Terlebih lagi pejabat-pejabat Negeri ikut-ikutan up date status di media sosial secara rutin. Tapi kita tidak dikasih. Dari banyaknya tanggapan dan komentar dari status, juga menambah penguat bukti kalau di internet bisa membaca dan menulis.
Coba kita lihat salah satu status pejabat tinggi negeri dibawah ini, berapa puluh ribu orang membaca (jempol sebagai acuan) dan berapa ribu orang menulis (komentar sebagai acuan).
Karena minat baca dan nulis kita sudah pindah ke internet (dan smsan), mereka malah mengkambing hitamkan Internet (padahal mereka ikutan), dengan mengkambing putihkan buku yang nyata-nyata sudah ribet kalau mau baca di mana-mana.
Tapi di sisi lain malah menyempitkan penulis buku itu sendiri dengan pajak tinggi. Yang otomatis memaksa penulis menjual tinggi. Dan secara otomatis pula karena kantong anak negeri tipis terpaksa tidak mampu beli. Bingung, kan? Tidak perlu. Pokoknya, kita kan sudah gemar membaca dan menulis.

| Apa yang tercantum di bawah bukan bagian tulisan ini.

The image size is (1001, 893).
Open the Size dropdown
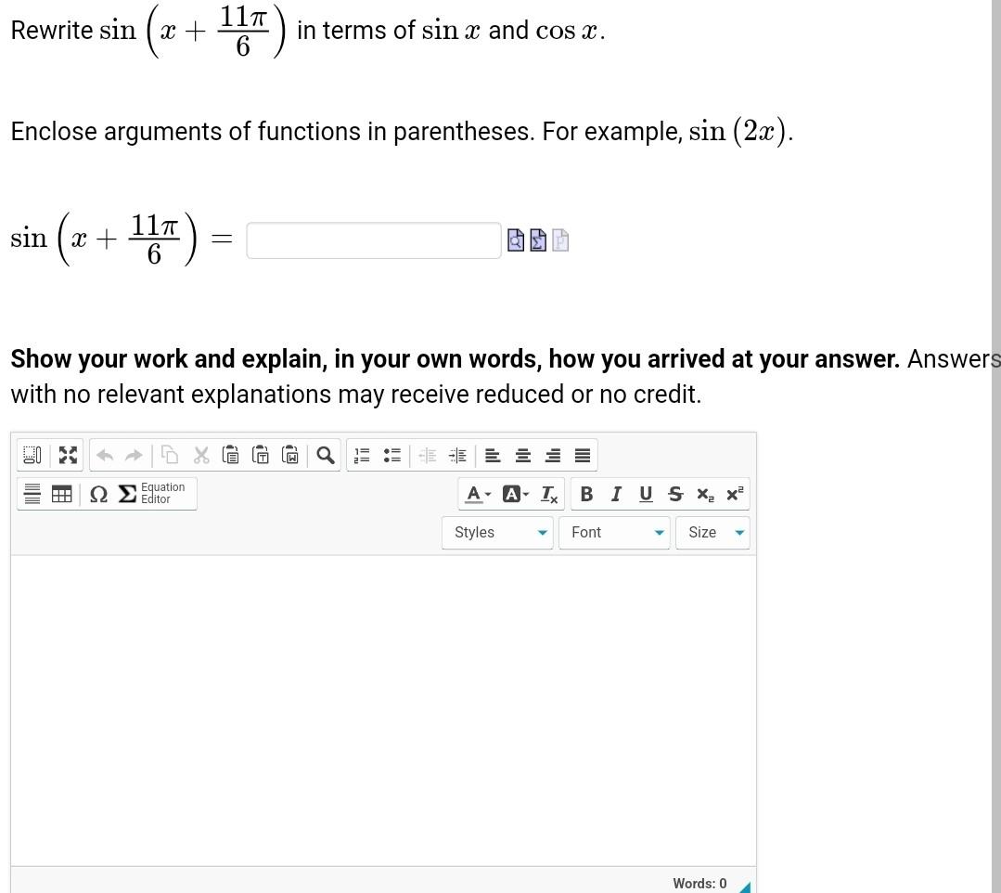(x=712, y=532)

Jadi biarkan saja kalau ada Badan-badan dalam dan luar negeri menyatakan persentase minat baca anak negeri dibawah satu persen, tepatnya 0,01%. Maklum saja. Karena kalau tidak mungkin mereka tidak akan diakui, dan mungkin saja tidak laku, hingga bisa jadi kantong mereka akan kempis---tidak ada fee dari pengadaan buku atau kegiatan-kegiatan lain. Kalau begitu kejadiannya kan dapur mereka tidak ngepul.
Tapi kebanyakan kita nonton. Lah, emang nonton tidak bermanfaat? Kan situs tontonan dan juga bacaan yang berbau tidak bermanfaat sudah diblokir Kemenkominfo. Maka, amanlah.
Yang penting, kita membaca dan menulis di internet yang baik-baik saja. Itu.